Implementation of the scientific 3D viewer using JME

Hello everyone,



I need to implement the following: 3D viewer of the set of points, each having almost arbitrary coordinate.



Real example of point coordinate:

(659146.9424195625f, 5297539.099442002f, 613.822972409427f).



Set of points can large, like 10000 points (not really sure is it really large).



Viewer must have various navigation tools (Rotate, Zoom In, Zoom Out).  And that is for the beginning.



I have already tried JOGL, and faced a lot of problems like setting the visible volume,  etc.



I am thinking about JME, because it is high level, feature rich and have notable usage record.



However,  I am not sure, whether it is good idea at all, because primary focus of JME are compute games, not scientific visualization.



So, what do you think, is it a good idea?



Thanks in advance,

Sergey

Sure you can! Check this out for instance: Whole Brain Catalog - neuroscience application built on jMonkeyEngine.



http://www.youtube.com/watch?v=1YzfXv4yNzg&feature=related



Another example is Betaville, by our very own Skye Book. The gaps between interactive 3D applications and games aren’t that big.

This is a fairly simple application, you should be able to do this with jME fairly easily.

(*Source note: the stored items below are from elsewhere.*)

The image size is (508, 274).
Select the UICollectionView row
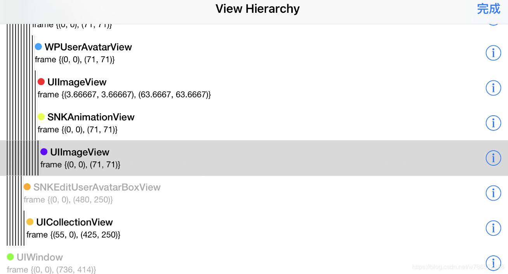(x=254, y=228)
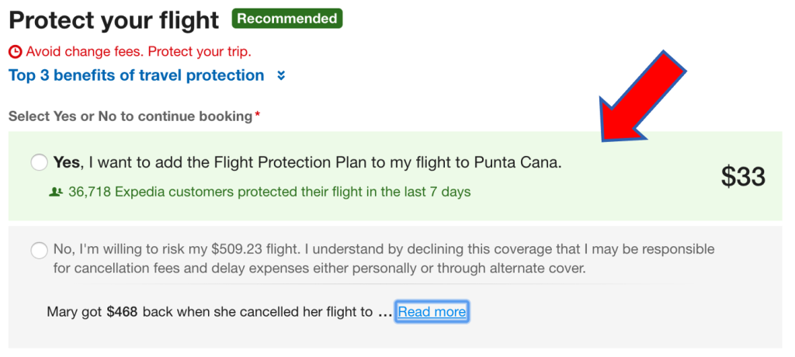Screen dimensions: 795x357
Task: Open Top 3 benefits of travel protection
Action: point(136,76)
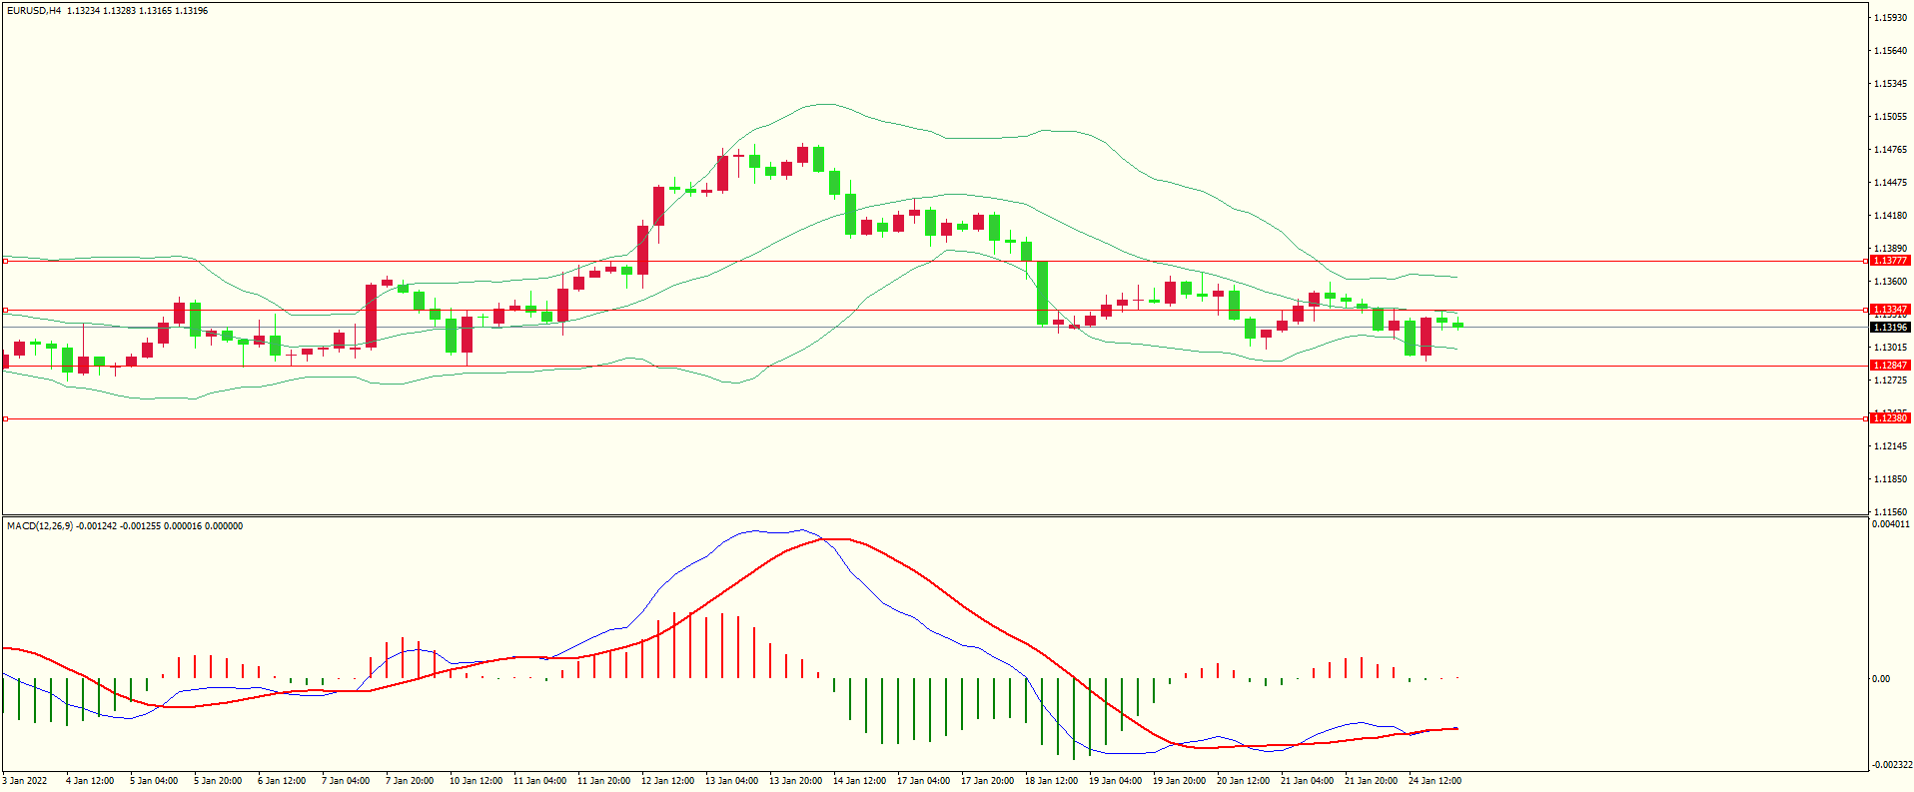The image size is (1914, 792).
Task: Click the current price label 1.13196
Action: 1890,328
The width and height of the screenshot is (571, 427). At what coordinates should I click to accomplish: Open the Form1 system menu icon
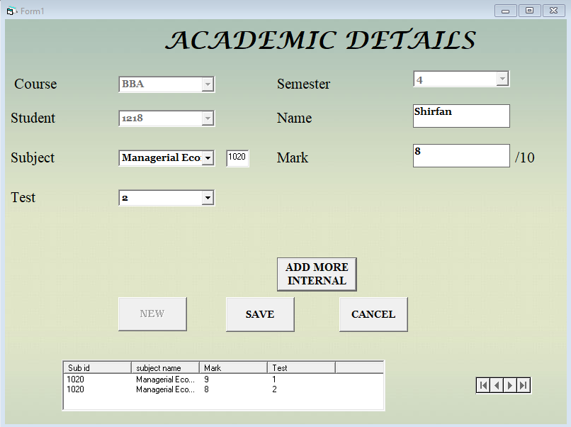(x=9, y=11)
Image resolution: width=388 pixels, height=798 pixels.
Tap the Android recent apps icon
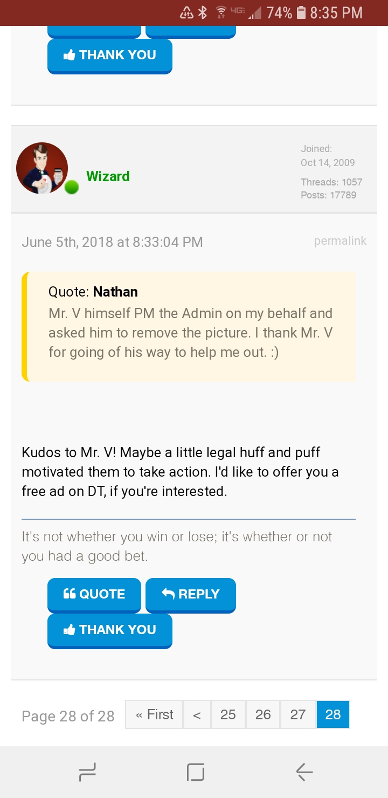pos(87,773)
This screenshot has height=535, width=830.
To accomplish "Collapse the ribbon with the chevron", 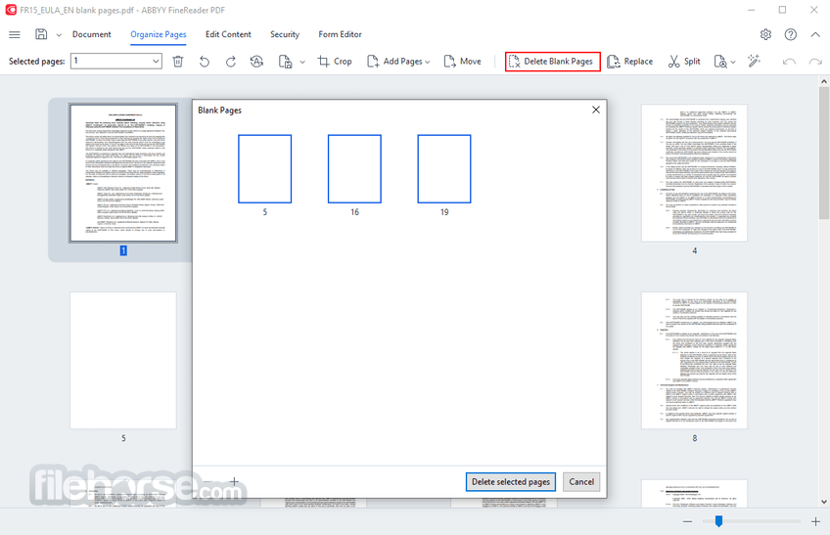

What are the accuracy requirements you need?  659146.9424195625f for example is beyond the usual IEEE-754 scope of accuracy and will cause issues if used without some sort of partitioning mechanism.  As far as whole numbers, you shouldn't have too much trouble into the millions, but that amount of significant digits could cause issues

sbook said:

What are the accuracy requirements you need? 


No accuracy requirements so far... But I think when I will come with something working they are very likely to appear...

Thanks everyone for responses, really like this community!

Well for realtime I would say that 6 million nodes are a bit hevy to compute, but it depends on what frmerate you target,

Jme only uses a frustrum check to discard part of geometry, but nothing more inteligent, you have to implement it yourself.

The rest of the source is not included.